I'd Like Mary Pickford Better If She'd Looked More Like This
You can descend far ways down Hollywood layering of lies, it being a matter of how deep interest goes. The above grabs me for longtime absorption in hardship life of Mary Miles Minter. She's more than tangential to (at least) three books and endless study on the foul-played death of shape-shifting director William Desmond Taylor, whose own story, were it truly known, would challenge belief. So what inspires endless peruse of Hollywood's underbelly, emphasis always on tragedy and decay? Lives have been dedicated to Marilyn Monroe's death, James Dean's final road trip, George Reeves going upstairs, followed by a gunshot.

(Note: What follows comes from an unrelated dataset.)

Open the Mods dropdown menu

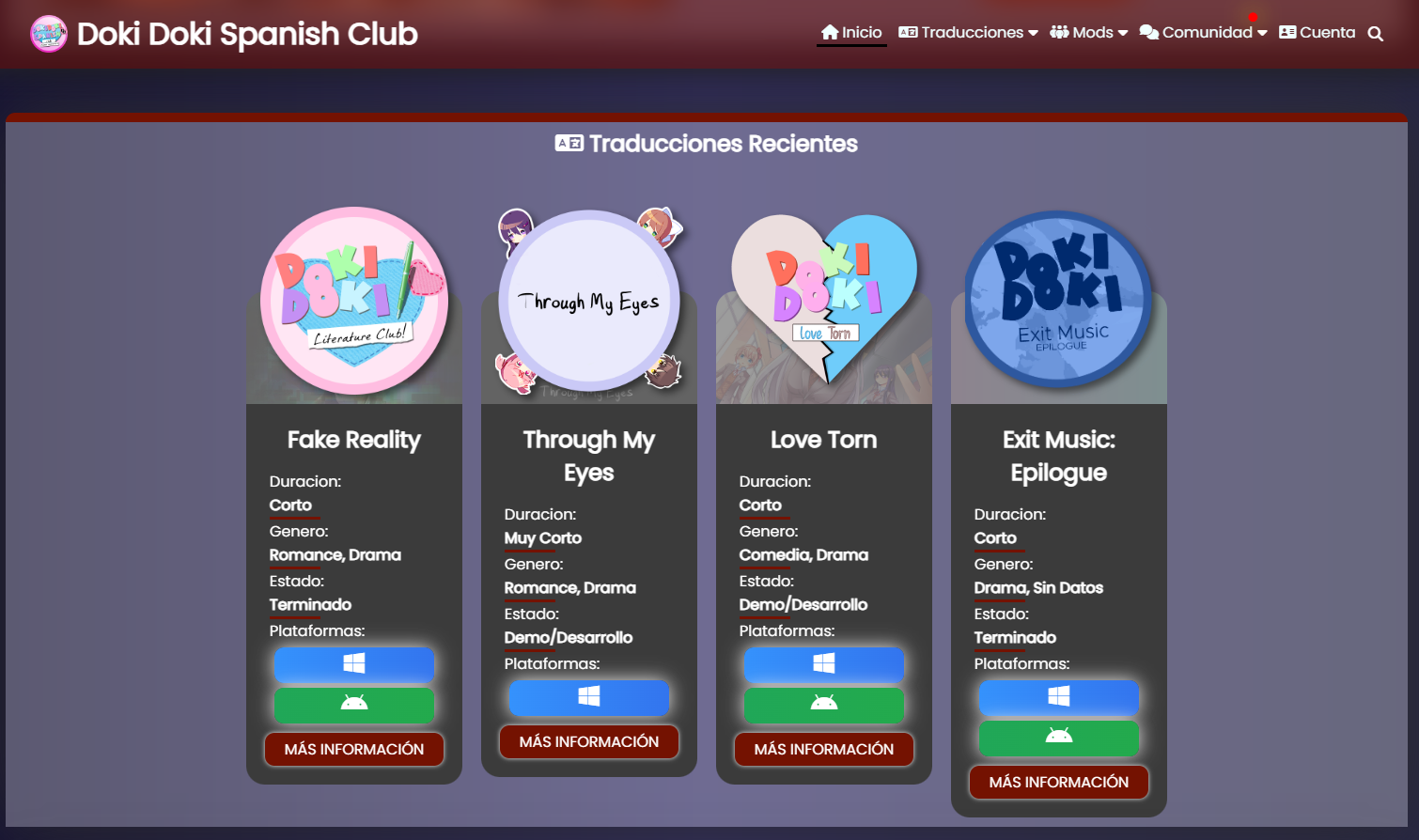pos(1088,33)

My explore of these has been casual by comparison, that also the case re William Desmond Taylor and who offed him. As fascinating as that mystery's solution (which we still await) is folk born since who've applied more toward unravel than authorities in 1922 (see the remarkable Taylorology, with one hundred online issues so far dissecting the forever mystery). What got forgot is collateral damaged Mary Miles Minter, she of tantalizing closeness to Mary Pickford's hot light before Taylor-related scandal puffed it out. But wait, didn't Mary Miles do a brace of features after the director's murder and quit movies of her own volition? Evidence suggests MMM withdrew to escape a monster Mom's clutch and finally seize life for herself. She'd even nix The Covered Wagon's lead before departure (see Jesse L. Lasky's amusing account of that in memoir I Blow My Own Horn).

So Who Actually Signed This Photo? The Evil Mother, Of Course!

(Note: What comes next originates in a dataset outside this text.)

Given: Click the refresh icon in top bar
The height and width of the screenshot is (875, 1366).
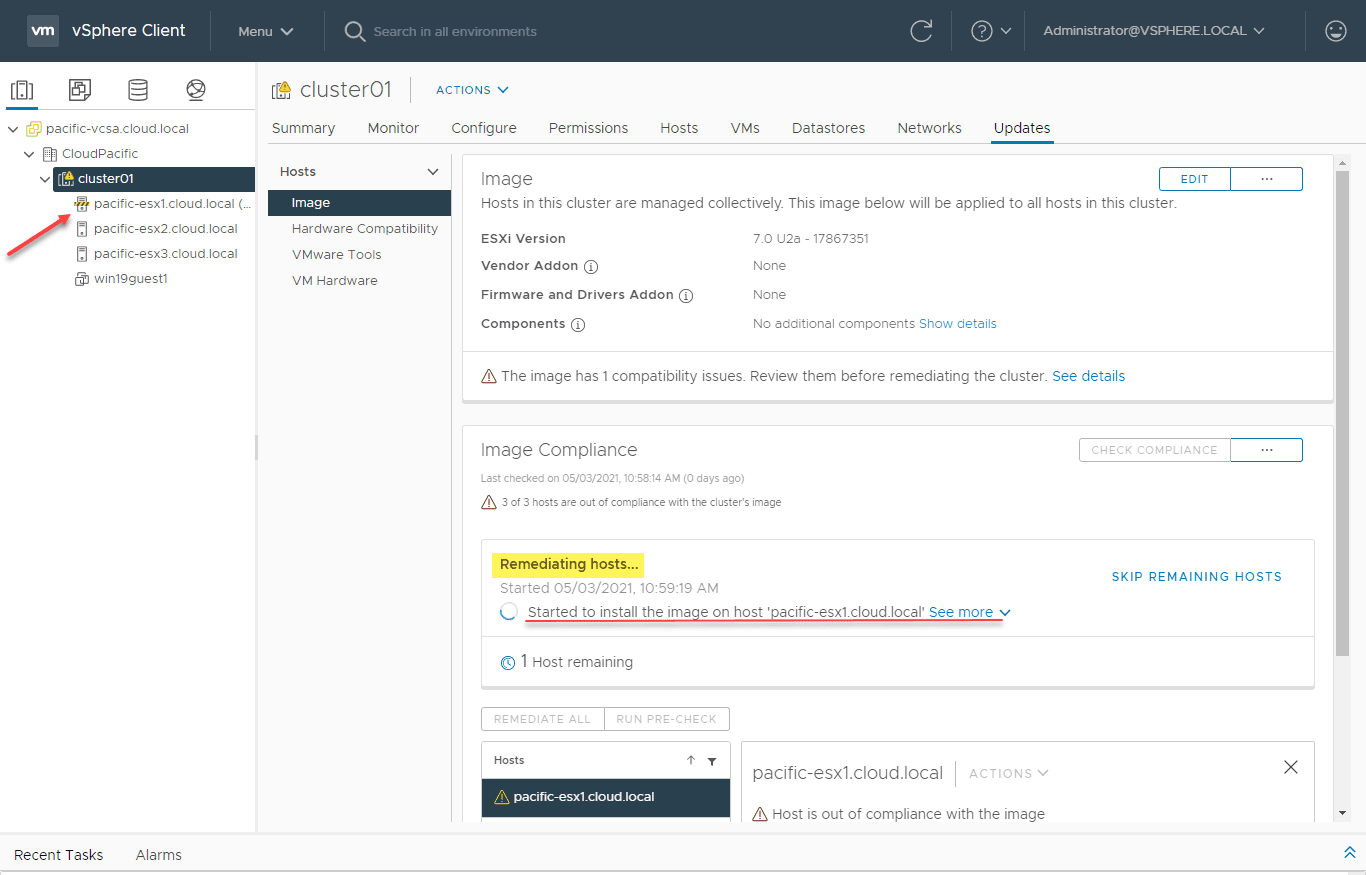Looking at the screenshot, I should 921,31.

Can't Get Enough Of Epic Weirdness Of A Vanished Era
The real killing was of Mary's spirit by the possible, if not likely, Taylor murderess who gave Juliet Reilly (later Mary Miles Minter) birth. Charlotte Shelby was by all account a fiend cloaked in sacrificial raiment who'd have a fawning press know that she gave up all to guide her daughter through Hollywood thicket and toward glow of belovedness. What Charlotte actually did was change Juliet's name to that of a girl several years dead in order to press pecuniary advantage, steal the millions Juliet/Mary made as result, and threaten with death men who'd despoil her gold-egg-bearing offspring. So did Charlotte kill William Desmond Taylor for licking too near the flame that was Mary Miles Minter? I'd like to think so, as it's less fun assuming a drug dealing nobody committed the crime as averred by some. Shelby/Minter/Taylor's is among great Hollywood horror stories, but happened so long ago (1922) as to make latter-day dramatization less and less likely (observe flop of The Cat's Meow, 2001's recount of the 1924 Thomas Ince affair). Part of reason no one tackled Taylor during what was left of a Studio Era was linen still hung out and dirty. Like Paul Bern's later death and impact on survivor wife Jean Harlow, there was plenty suppressed, with lids nailed down tight.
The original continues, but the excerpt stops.